### GIVEN RECORDS
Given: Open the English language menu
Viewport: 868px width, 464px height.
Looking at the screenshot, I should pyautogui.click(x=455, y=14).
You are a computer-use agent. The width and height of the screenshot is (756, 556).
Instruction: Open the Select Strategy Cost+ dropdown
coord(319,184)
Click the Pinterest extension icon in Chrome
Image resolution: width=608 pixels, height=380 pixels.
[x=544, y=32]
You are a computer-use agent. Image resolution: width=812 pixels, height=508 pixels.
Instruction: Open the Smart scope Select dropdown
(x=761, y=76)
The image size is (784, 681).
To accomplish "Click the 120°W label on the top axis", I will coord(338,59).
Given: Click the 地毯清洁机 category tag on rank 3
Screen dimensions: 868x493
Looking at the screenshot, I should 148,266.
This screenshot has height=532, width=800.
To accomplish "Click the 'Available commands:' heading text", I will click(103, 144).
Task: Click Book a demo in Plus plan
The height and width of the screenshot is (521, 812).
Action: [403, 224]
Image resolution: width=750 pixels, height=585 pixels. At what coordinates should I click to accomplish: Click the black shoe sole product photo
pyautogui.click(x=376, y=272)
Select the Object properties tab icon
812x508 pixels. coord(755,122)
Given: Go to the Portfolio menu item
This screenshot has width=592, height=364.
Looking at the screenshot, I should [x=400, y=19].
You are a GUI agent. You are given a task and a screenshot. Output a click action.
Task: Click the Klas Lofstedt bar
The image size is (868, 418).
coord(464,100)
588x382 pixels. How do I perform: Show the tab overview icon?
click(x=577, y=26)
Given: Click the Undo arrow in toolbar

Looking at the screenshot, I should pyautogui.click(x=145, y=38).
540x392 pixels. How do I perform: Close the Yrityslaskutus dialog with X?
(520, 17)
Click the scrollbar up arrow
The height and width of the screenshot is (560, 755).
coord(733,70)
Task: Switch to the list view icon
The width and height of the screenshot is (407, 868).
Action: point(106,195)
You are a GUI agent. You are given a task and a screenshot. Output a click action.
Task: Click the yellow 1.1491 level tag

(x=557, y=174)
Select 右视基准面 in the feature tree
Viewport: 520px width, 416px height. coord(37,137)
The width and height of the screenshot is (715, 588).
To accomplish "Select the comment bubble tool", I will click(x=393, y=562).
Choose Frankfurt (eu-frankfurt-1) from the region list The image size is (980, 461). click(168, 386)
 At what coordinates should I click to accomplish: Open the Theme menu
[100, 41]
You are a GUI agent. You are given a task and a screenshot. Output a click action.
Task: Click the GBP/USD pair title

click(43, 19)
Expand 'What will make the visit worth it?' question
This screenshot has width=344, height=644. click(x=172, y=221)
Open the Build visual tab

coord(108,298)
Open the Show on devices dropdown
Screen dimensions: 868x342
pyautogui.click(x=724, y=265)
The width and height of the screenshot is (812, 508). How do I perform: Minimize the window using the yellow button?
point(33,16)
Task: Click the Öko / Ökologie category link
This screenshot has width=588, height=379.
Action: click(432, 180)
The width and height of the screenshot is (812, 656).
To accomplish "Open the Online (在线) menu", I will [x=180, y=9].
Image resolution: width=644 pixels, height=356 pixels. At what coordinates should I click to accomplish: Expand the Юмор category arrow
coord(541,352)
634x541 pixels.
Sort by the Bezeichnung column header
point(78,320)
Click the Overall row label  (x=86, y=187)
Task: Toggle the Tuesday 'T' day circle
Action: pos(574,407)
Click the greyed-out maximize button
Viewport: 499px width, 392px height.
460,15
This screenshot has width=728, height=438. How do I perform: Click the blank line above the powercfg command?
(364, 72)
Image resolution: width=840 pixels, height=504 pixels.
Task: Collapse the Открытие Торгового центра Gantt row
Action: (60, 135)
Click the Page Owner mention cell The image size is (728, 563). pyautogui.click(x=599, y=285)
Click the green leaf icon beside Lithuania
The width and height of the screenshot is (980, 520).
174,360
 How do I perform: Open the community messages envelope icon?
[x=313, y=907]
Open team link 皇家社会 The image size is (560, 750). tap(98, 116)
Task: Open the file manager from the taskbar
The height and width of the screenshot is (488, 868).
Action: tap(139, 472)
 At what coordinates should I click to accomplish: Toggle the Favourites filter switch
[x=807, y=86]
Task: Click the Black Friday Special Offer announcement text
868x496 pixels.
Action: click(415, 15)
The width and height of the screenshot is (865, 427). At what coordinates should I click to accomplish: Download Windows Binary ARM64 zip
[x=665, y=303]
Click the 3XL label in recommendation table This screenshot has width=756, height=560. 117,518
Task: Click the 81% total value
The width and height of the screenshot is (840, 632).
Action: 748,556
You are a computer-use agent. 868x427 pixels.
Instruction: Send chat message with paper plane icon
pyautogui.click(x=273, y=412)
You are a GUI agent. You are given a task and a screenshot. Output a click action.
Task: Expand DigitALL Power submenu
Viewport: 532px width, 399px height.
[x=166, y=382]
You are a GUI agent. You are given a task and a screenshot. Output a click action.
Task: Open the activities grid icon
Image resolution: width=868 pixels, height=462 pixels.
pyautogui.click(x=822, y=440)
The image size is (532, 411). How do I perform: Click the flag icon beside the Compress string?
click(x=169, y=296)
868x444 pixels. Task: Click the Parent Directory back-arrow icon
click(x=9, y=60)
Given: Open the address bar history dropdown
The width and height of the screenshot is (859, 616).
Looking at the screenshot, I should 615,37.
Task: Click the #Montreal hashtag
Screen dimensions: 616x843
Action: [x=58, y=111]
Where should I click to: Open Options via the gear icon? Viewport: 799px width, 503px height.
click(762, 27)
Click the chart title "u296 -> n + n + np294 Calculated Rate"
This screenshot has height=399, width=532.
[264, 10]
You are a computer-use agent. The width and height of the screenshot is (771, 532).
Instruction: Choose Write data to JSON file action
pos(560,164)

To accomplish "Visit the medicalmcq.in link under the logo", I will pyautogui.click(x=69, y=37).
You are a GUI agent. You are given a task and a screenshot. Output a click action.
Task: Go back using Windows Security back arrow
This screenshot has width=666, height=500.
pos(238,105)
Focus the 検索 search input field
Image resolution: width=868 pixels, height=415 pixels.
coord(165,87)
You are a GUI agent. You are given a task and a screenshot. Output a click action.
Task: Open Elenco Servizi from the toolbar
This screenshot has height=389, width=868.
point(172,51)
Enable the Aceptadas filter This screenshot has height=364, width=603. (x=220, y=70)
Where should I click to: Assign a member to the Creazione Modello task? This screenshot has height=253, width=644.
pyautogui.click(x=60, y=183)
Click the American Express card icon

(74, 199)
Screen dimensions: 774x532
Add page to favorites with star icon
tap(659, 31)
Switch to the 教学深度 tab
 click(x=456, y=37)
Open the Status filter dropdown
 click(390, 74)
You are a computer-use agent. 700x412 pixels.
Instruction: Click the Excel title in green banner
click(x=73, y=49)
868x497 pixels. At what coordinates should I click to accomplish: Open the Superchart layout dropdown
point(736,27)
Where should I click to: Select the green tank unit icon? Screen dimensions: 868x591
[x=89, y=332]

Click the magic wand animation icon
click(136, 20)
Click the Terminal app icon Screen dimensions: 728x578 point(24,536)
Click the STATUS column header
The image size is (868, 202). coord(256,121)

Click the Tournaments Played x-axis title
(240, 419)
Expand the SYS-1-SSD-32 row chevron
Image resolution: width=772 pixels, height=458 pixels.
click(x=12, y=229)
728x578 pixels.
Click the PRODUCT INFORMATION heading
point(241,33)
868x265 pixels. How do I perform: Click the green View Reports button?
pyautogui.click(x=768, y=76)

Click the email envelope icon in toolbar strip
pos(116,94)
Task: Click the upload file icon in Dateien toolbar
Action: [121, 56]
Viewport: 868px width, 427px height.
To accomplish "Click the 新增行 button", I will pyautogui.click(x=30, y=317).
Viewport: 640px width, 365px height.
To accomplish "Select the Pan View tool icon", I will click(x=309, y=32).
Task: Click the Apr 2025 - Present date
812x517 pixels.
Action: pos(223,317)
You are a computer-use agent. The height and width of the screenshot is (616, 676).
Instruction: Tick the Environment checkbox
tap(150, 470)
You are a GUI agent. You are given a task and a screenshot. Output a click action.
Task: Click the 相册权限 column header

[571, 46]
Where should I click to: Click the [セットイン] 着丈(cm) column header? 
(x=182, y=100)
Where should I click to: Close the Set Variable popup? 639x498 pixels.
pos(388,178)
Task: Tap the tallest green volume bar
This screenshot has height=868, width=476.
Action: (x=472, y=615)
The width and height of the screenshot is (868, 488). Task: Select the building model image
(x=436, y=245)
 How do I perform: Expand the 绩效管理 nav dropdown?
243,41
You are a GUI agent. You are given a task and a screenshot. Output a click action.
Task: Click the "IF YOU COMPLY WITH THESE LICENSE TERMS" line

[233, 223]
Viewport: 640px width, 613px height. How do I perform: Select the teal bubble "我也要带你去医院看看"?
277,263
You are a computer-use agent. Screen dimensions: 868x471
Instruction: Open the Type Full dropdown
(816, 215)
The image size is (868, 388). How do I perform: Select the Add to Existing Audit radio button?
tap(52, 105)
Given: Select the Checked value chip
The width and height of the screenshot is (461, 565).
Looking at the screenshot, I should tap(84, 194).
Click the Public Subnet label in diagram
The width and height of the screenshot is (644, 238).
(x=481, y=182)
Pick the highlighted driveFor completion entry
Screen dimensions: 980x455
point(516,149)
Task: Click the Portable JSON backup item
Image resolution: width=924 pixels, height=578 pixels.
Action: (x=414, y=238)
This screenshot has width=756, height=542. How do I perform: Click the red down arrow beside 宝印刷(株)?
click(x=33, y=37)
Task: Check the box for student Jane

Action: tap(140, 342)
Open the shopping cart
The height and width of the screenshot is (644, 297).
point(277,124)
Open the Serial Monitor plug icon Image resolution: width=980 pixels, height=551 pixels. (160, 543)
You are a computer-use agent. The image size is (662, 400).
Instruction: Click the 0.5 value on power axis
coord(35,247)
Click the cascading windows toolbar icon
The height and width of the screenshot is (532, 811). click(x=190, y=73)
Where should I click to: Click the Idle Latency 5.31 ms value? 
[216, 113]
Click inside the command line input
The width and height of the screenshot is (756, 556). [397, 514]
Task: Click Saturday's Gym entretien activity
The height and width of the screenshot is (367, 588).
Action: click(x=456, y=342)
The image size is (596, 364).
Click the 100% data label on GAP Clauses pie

### EXERCISE
Your answer should consist of the lines of the listing that contain "from", copied as they stand.

### OUTPUT
Choose Frankfurt (eu-frankfurt-1) from the region list The image size is (980, 461). click(168, 386)
Task: Open the file manager from the taskbar
Task: Open Elenco Servizi from the toolbar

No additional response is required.